Surprised by Love, Appalled by Grace: Richard Bausch’s “The Fireman’s Wife”

Nothing prepared me for the ending of Richard Bausch’s short story, “The Fireman’s Wife.”[1] Just […]

Larry Parsley / 9.21.16

31331_2Nothing prepared me for the ending of Richard Bausch’s short story, “The Fireman’s Wife.”[1] Just a couple of years into the marriage, Jane is experiencing deep regret over her decision to marry her firefighter husband. When Martin is not working long shifts with buddies Wally and Teddy, he is likely playing cards with them, drinking or doing drugs with them, or working on their shared passion of building and flying model airplanes.

Jane and Martin fight too much, and he comes off as remarkably immature, demanding, and self-absorbed. Her frequent headaches mirror the relational burdens she carries. Milly, Wally’s wife, tries to make excuses for Martin and counsels patience. She describes a moment early in her own marriage when she thought that she may have “made a mistake.” Wally’s hyena-like laugh (something she abhorred) began to symbolize that mistake. But Milly realized later that “all I had to do was wait. Just—you know, wait for love to come around and surprise me again.”

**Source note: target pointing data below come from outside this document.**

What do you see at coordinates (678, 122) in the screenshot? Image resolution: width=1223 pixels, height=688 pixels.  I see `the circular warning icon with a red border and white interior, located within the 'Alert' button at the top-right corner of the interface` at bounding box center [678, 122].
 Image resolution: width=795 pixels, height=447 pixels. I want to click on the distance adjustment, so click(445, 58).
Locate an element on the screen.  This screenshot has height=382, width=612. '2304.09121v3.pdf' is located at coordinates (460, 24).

Dreams and daydreams make frequent appearances in this story. Milly has a recurring dream of Wally’s death. Jane has a “vivid daydream” of a few years down the road, where she and Martin are “happy, with children, and with different worries,” but unfortunately “the Martin she sees in the daydream is nothing like the man she lives with.”

One night, a lumberyard goes up in flames while Martin and friends are on duty, and Milly’s dark dream comes true. Martin witnessed Wally’s death, and Martin’s own hands were badly burned in the process. Meanwhile back at home, an unhappy Jane has yet to learn this horrific news. Instead, she “finds herself in the bedroom, pulling things out of the closet and throwing them on the bed.” She is losing herself in the act of packing in order to leave Martin, and falls asleep on the clothes piled atop the bed. Her dreamless sleep is interrupted by the voices of fellow firefighters bringing a wounded Martin home. In his deep grief and pain, Martin notices Jane’s travel bag. She tries to distract him from talking about her leaving, and she devotes herself to caring for him. Her hands move deftly in intimate acts of service — loosening his belt so he can urinate, bathing him, dressing him, and tucking him into bed.

She is still intent on leaving him, she thinks, just not now. “There’s no need to hurry….she realizes she can take the time to think clearly about when and where; she can even change her mind.” Having put him to bed, Jane waits for him to drift off.

And then comes the story’s closing paragraph.

At last he’s asleep. When she’s certain of this, she lifts herself from the bed and carefully, quietly withdraws. As she closes the door, something in the flow of her own mind appalls her, and she stops, stands in the dim hallway, frozen in a kind of wonder: she had been thinking in an abstract way, almost idly, as though it had nothing at all to do with her, about how people will go to such lengths leaving a room—wishing not to disturb, not to awaken, a loved one.

This is the “horizontal” side of grace. On the ledger of being a decent husband, Martin’s account is deeply in arrears. But leave it to grace to “appall” Jane, to stop her, to freeze her “in a kind of wonder,” as she tiptoes out of the room of her wounded, unlovely “loved one.”

[1] Bausch, Richard. The Selected Stories of Richard Bausch. Random House Publishing Group, 2012.